WHAT TO WORK ON — The required output is the exact text of the lines from the line containing "The width and" through the final line below, inclusive, without pictures.

Data entries:
********

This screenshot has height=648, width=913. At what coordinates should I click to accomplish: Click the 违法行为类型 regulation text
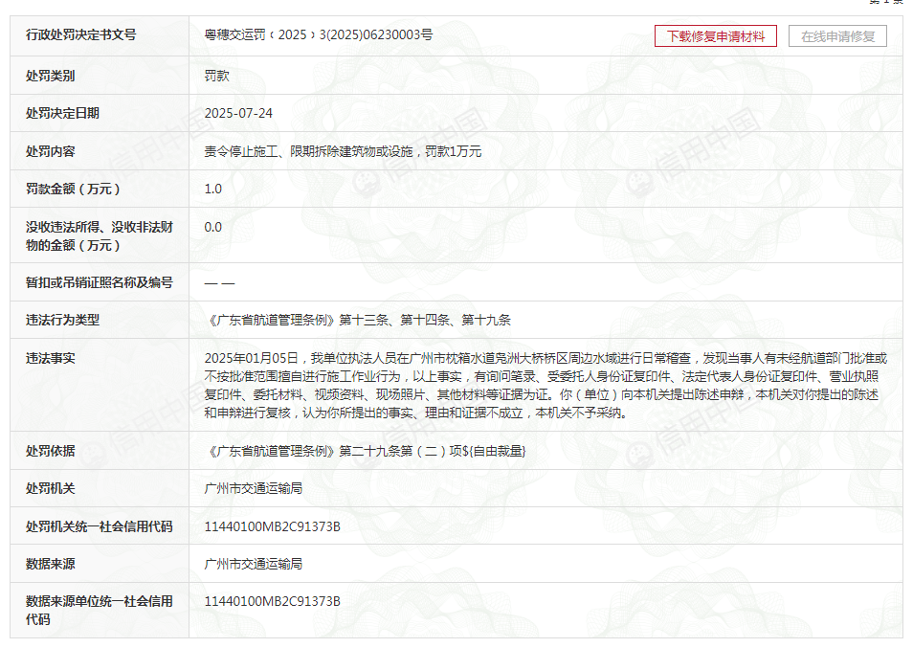pyautogui.click(x=358, y=320)
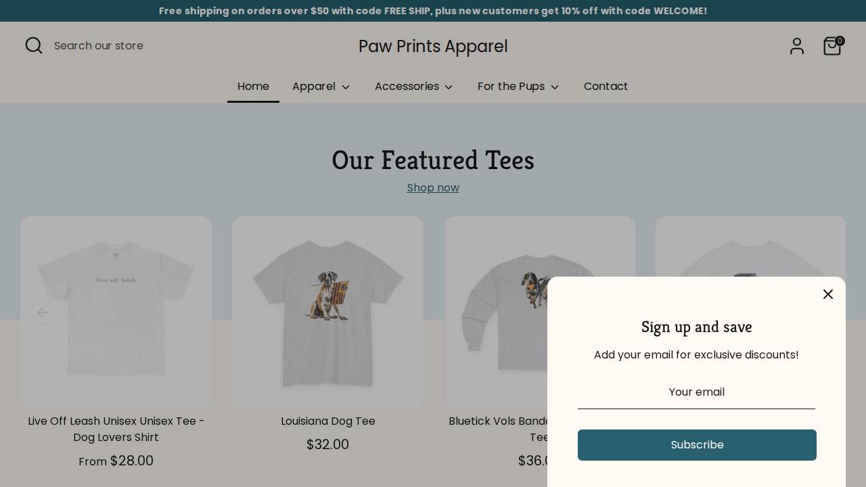Open the shopping cart bag icon
Screen dimensions: 866x487
click(832, 46)
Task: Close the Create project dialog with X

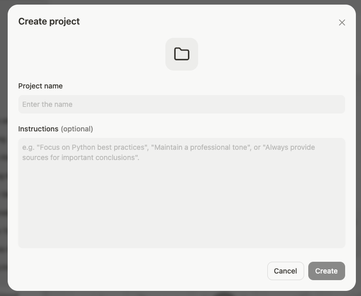Action: coord(342,22)
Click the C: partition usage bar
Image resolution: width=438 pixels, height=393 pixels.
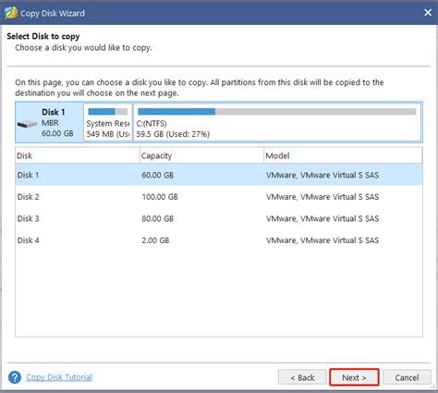pos(277,112)
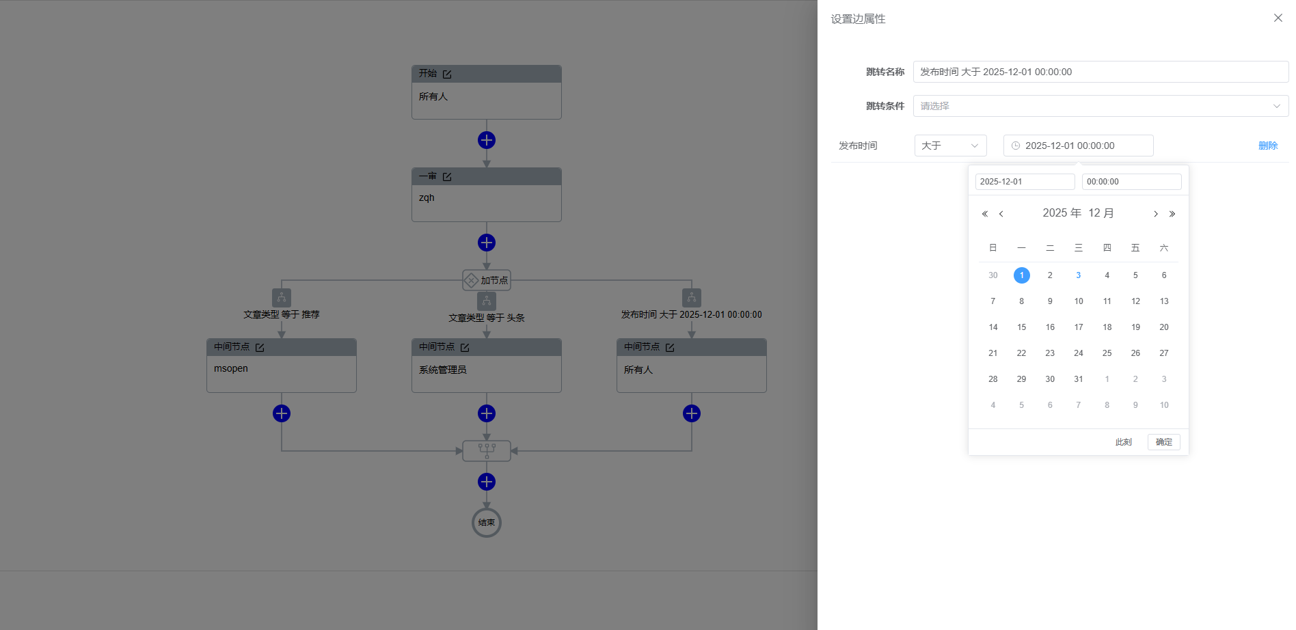Image resolution: width=1296 pixels, height=630 pixels.
Task: Click the merge gateway icon
Action: click(x=487, y=450)
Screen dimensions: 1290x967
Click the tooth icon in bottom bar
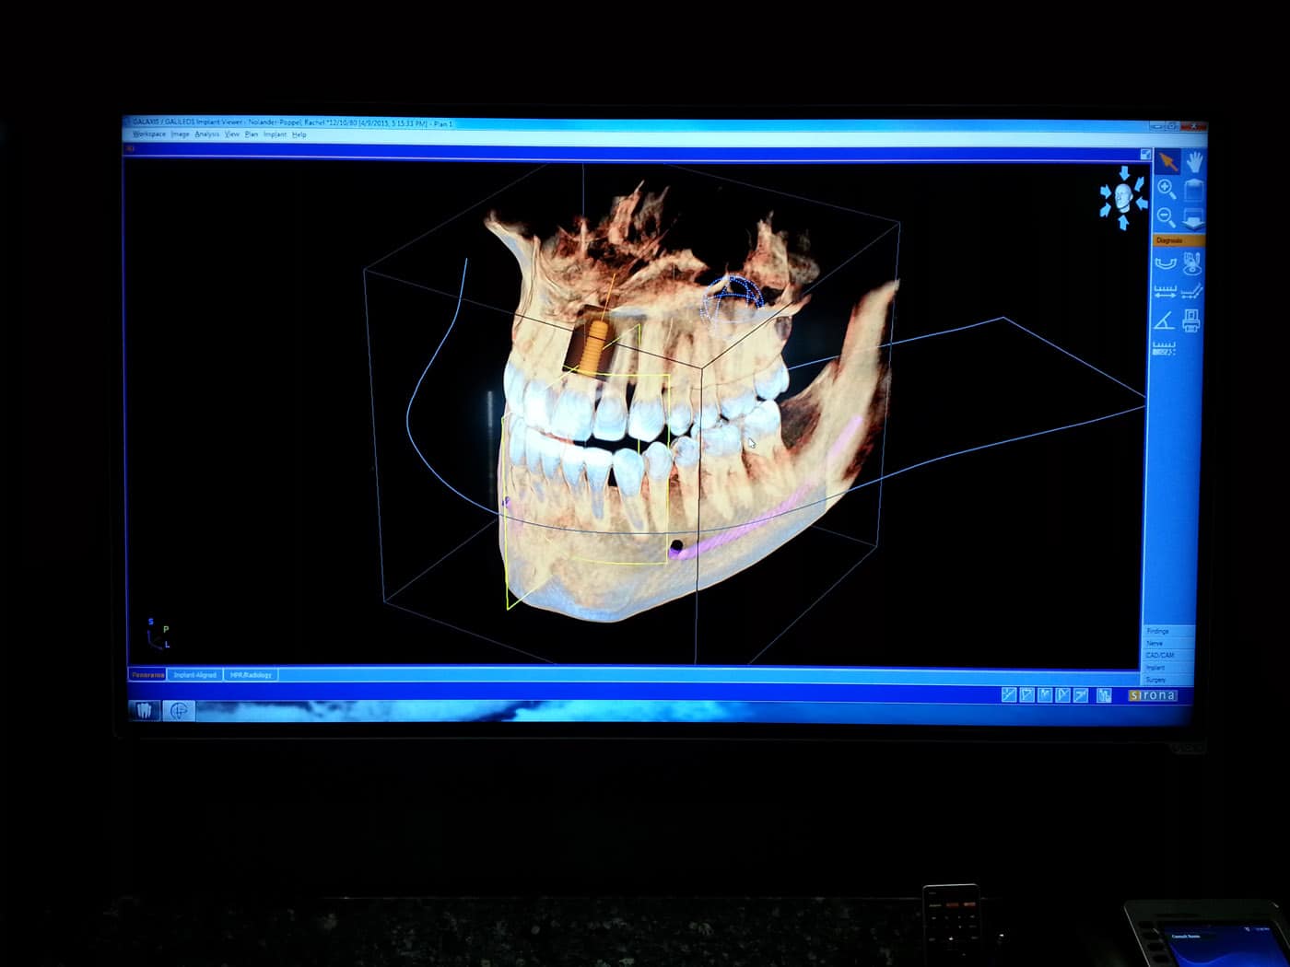pos(145,710)
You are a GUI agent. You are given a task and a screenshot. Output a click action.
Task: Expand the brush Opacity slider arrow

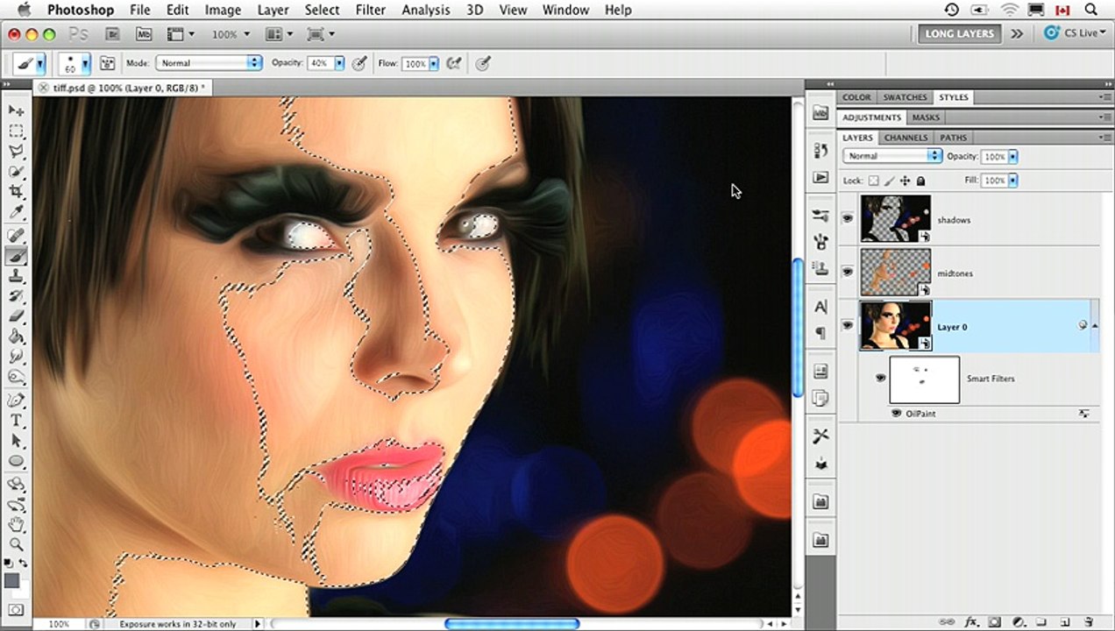pyautogui.click(x=337, y=63)
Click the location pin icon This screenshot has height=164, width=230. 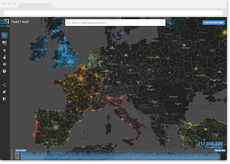click(5, 51)
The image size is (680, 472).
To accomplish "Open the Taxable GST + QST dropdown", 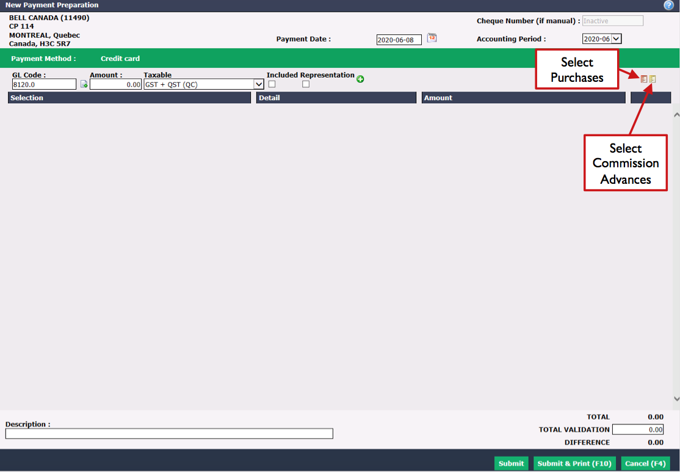I will click(x=204, y=84).
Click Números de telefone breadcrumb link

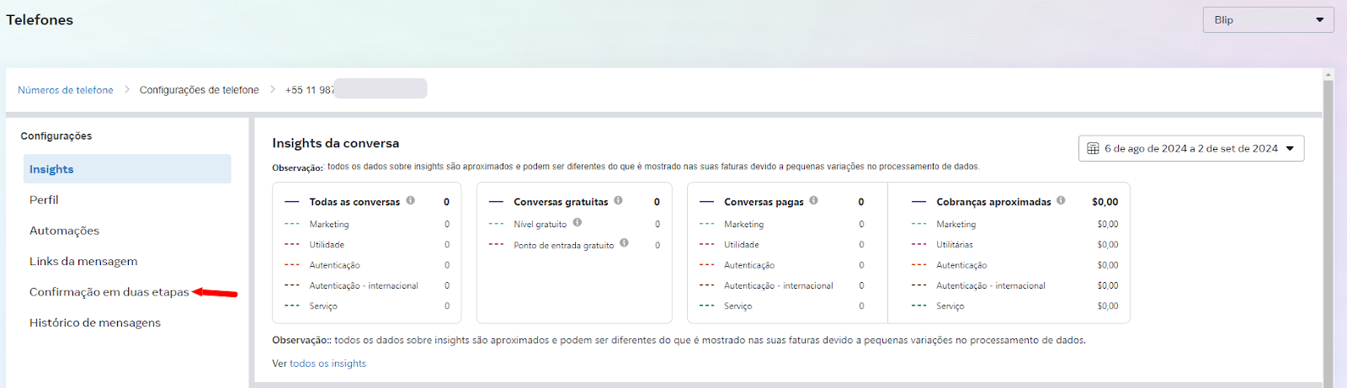pyautogui.click(x=66, y=90)
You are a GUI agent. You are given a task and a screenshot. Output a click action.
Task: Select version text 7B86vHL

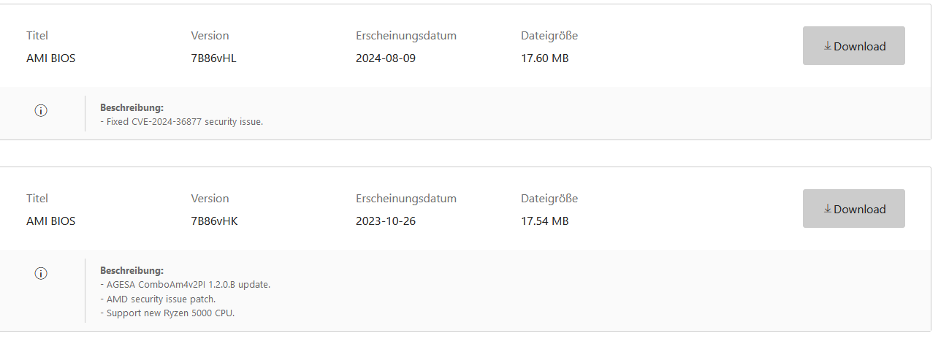(x=213, y=58)
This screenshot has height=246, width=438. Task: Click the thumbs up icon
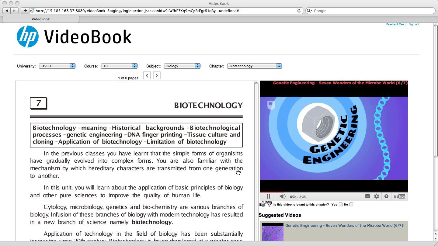tap(262, 204)
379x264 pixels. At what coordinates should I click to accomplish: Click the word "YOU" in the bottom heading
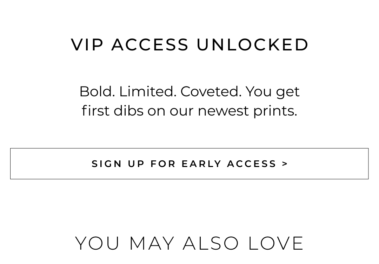(98, 243)
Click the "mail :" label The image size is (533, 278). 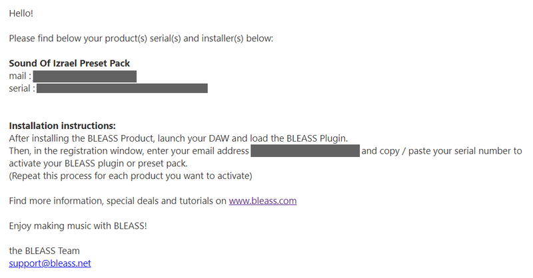(20, 76)
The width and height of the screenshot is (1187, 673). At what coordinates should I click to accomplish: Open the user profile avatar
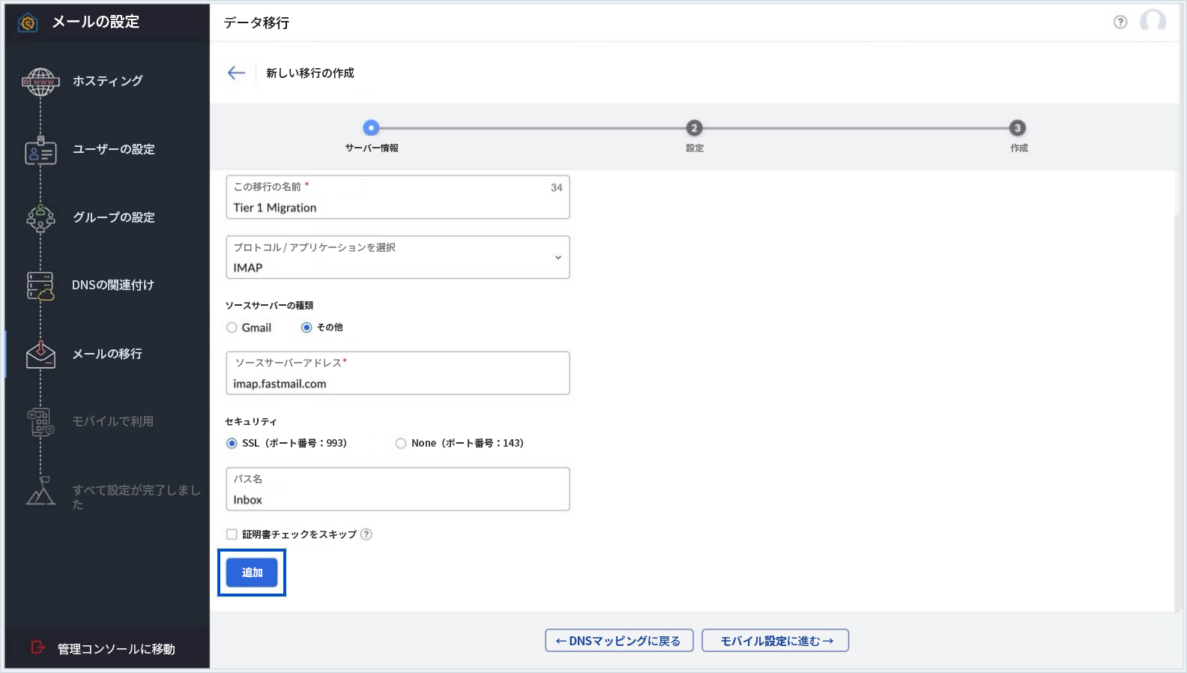click(1153, 22)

********

RESPONSE TO THE EXERCISE —
The width and height of the screenshot is (1187, 673). At what coordinates should I click to accomplish: Open the user profile avatar
click(1153, 22)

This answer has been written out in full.